Anco, che sia licito a’ detti Katelani e mercatanti catelani eleggere nella città di Siena uno consolo, cittadino di Siena, per quello tempo el quale a loro piaciarà; el quale s’intenda essere colui el quale essi Catelani vorranno che sia. E sia licito a’ soprascritti mercatanti katelani avere loggia, la quale a loro piaciarà e potaranno avere nella città di Siena; apresso a la quale loggia possano e’ detti mercatanti katelani tenere arboli e bandiere o vero stendardo reale i’ nel Campo1 o vero in qualunque luogo lo’piacerà, dinanzi a la detta loggia, con ogni e ciascheune libertà le quali sogliono avere l’altre loggie de’ detti Katelani, o vero debbano, in qualunque parte del mondo. Salvo et ecepto, che nella detta loggia non possino giocare e’ cittadini della città di Siena, né altra persona, excepto che essi mercatanti katelani. E ciò s’intenda a giuoco vetato, secondo la forma dello Statuto del Comune di Siena. El quale consolo abbia piena cognitione di qualunque questione o questioni aparissero tra essi mercatanti katelani o marinari o padroni o loro famiglia o fattori, excepto che ne’ casi criminali. E a loro mercatanti katelani non sia licito di tenere alcuno estendardo sopra a la selice del Campo di Siena, nè anco in alcuna strada maestra de la città di Siena.

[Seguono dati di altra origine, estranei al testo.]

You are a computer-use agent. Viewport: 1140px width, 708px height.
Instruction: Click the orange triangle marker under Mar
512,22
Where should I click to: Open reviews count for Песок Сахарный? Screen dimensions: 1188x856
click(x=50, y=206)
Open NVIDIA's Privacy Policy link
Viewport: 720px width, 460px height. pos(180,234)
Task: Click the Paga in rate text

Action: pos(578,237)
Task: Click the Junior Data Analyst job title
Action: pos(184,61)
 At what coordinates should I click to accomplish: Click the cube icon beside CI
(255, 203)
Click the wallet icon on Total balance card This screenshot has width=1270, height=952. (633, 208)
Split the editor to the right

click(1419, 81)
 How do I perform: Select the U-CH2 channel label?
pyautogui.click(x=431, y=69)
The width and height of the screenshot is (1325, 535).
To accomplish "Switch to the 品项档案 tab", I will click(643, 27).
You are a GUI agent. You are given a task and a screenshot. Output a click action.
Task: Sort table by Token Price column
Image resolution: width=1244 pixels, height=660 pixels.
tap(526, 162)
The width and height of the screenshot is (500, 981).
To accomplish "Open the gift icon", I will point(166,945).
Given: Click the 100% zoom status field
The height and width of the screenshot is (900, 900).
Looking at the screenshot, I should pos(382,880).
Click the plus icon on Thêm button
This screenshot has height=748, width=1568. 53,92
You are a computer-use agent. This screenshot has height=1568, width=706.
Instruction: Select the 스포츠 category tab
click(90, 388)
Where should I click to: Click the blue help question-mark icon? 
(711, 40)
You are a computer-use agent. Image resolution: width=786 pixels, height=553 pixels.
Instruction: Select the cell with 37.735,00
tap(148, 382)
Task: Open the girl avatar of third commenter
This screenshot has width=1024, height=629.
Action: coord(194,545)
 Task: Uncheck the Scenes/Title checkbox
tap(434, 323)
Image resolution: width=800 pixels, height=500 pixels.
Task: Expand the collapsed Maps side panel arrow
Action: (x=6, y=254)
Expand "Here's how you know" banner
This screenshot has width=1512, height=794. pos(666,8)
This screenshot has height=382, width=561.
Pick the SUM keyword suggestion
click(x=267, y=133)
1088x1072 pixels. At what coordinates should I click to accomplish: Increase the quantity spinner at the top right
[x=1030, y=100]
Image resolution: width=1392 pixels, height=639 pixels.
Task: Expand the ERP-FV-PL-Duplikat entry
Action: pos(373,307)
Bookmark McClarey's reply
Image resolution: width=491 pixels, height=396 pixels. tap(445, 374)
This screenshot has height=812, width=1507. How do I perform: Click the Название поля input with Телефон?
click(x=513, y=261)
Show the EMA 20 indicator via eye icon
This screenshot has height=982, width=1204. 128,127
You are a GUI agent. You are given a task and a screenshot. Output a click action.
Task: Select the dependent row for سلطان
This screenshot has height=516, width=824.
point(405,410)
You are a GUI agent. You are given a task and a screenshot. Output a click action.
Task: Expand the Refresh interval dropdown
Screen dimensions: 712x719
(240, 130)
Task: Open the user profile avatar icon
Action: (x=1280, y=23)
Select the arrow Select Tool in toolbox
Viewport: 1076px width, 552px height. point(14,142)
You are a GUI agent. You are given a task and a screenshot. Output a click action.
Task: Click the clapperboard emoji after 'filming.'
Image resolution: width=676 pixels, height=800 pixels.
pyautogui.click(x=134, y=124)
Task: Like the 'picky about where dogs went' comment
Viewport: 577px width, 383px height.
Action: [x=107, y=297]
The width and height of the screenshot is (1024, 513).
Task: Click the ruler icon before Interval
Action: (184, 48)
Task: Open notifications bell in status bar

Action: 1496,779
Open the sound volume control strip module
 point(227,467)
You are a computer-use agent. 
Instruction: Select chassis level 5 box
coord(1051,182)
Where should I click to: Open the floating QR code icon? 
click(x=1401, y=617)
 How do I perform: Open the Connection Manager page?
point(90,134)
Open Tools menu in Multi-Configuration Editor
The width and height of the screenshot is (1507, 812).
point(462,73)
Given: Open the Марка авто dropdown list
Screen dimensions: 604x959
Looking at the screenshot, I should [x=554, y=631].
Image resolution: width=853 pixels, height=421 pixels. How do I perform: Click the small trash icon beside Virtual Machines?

Anco, se avenisse (la quale cosa Edio cessi) che tra mercatante e mercatante katelano o alcuno subdito o suggetto de Re di Ragona fusse alcuna meschia o rissa o ferite o omicidio nella città o nel contado o distretto di Siena, che in tale caso, se tale malefactore potrà essere preso, si debba menare e méctare nella forza di misser lo sanatore o vero podestà di Siena; sì veramente che a quello cotale malefactore non li possa èssare fatta alcuna molestia, forza violenza, nè pónare ad alcuno tormento. E che misser lo sanatore potestà sia tenuto fare ragione et giustitia secondo la forma delli Statuti della città di Siena; sì e in tale modo ch’elli non possa pónare esso malefactore a tormento; nè esso molestare in persona, se non saranno passati tre dì. E passati e’ tre dì, el possa disaminare esso malefactore e tormentare nella presenza de’ consoli de’ detti mercatanti, e none altrimenti: ma possa esso malefactore ritener costretto personalmente et sotto buona guardia2.

  1. Intendasi la Piazza del Campo, ab antico appellata Campum fori.
  2. Cosi credemmo doversi emendare la lezione del testo certamente erronea, che dice: possa ma esso malefactore mentre ritener costretto ec.